**STUDY TEXT:**
Monastery information
- Order: Serbian Orthodox Church
- Established: 1984
- Dedication: Protection of Theotokos
- Diocese: Serbian Orthodox Eparchy of New Gračanica and Midwestern America

Site
- Location: Third Lake, Illinois
- Coordinates: 42°22′27″N 88°00′14″W﻿ / ﻿42.374028°N 88.003972°W

= New Gračanica Serbian Orthodox Monastery =

Serbian Orthodox monastery in Third Lake, Illinois

New Gračanica Serbian Orthodox Monastery (Српски православни манастир Нoва Грачаница) is an Eastern Orthodox Christian monastery located in Third Lake, Illinois, a suburb of Chicago. It is under jurisdiction of the Serbian Orthodox Eparchy of New Gračanica and Midwestern America of the Serbian Orthodox Church and serves as its headquarters. The monastery complex has 300 acres of land, making it the 6th largest monastery among the 80 American Orthodox Christian monasteries.

==History==
Built on land that the Serbian Orthodox Church purchased in 1977, New Gračanica Church and the main building on its grounds dedicated to the feast of the Protection of Theotokos were completed and consecrated in 1984.

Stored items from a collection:
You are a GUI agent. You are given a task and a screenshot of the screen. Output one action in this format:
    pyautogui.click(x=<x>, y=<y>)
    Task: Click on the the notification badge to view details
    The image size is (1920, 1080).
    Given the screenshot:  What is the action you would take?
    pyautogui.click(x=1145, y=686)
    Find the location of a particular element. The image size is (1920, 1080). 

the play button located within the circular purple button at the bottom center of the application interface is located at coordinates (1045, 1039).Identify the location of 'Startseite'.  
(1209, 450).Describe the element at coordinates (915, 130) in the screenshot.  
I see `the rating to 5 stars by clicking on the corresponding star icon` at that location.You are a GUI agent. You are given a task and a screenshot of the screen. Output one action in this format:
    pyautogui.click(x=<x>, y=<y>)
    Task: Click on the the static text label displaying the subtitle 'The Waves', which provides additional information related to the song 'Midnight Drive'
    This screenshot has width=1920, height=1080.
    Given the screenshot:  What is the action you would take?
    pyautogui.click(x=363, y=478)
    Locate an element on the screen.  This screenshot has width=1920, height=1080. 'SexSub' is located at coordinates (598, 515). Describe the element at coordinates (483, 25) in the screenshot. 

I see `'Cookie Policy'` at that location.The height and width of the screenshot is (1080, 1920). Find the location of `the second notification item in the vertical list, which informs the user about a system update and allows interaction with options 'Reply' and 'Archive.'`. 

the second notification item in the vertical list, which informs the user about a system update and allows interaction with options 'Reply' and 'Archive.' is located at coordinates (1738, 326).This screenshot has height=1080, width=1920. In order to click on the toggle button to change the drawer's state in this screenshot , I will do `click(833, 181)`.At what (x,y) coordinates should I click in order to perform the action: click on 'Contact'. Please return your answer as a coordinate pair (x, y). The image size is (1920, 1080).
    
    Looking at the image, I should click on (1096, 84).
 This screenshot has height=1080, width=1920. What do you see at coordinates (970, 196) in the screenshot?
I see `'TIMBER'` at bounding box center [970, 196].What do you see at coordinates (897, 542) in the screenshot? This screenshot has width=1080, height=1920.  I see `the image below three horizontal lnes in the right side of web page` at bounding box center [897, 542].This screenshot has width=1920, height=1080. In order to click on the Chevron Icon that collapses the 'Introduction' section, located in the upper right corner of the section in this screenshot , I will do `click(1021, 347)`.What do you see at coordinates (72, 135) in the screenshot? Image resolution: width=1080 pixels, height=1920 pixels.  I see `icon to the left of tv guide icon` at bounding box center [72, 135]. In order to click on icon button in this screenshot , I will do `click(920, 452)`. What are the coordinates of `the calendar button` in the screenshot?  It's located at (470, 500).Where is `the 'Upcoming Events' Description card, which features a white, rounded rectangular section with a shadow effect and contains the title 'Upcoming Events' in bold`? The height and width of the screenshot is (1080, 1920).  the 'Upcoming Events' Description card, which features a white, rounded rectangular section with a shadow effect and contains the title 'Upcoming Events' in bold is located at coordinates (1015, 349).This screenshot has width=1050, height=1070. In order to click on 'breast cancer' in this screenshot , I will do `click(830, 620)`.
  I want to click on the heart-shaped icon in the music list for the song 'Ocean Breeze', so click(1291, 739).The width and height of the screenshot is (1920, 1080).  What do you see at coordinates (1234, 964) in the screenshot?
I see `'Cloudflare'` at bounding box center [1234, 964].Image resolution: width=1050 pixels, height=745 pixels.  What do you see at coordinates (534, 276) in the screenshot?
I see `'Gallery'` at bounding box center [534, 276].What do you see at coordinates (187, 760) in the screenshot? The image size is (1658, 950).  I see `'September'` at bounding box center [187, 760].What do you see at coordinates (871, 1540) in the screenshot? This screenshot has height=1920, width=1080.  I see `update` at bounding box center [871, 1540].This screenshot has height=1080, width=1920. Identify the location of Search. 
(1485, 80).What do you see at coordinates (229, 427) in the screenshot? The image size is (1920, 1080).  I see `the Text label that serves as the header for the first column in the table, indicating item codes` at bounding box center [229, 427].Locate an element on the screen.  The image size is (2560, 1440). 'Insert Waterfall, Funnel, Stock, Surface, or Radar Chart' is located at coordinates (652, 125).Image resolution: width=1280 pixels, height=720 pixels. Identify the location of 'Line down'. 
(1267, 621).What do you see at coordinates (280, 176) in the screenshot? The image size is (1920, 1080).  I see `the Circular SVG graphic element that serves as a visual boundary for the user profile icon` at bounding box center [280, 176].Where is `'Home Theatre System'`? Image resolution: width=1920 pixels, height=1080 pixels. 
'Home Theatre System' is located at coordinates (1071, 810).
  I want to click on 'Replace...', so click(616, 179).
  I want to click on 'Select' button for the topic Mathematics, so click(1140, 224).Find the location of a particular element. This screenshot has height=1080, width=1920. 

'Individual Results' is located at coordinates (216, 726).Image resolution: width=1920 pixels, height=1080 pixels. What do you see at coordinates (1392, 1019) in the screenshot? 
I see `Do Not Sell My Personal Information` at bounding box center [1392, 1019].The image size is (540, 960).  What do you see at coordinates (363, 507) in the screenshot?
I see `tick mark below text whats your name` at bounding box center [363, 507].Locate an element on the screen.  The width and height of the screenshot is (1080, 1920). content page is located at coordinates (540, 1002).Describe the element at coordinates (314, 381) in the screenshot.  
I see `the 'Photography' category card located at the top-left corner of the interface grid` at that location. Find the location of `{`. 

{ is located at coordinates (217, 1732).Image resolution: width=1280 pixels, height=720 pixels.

**EXERCISE PROMPT:** Translate this sentence from the New Gračanica Monastery text into Spanish: "The monastery complex has 300 acres of land, making it the 6th largest monastery among the 80 American Orthodox Christian monasteries." Nothing in the rows is needed for this.

**WRITTEN RESPONSE:** El complejo del monasterio tiene 300 acres de terreno, lo que lo convierte en el sexto monasterio más grande entre los 80 monasterios cristianos ortodoxos estadounidenses.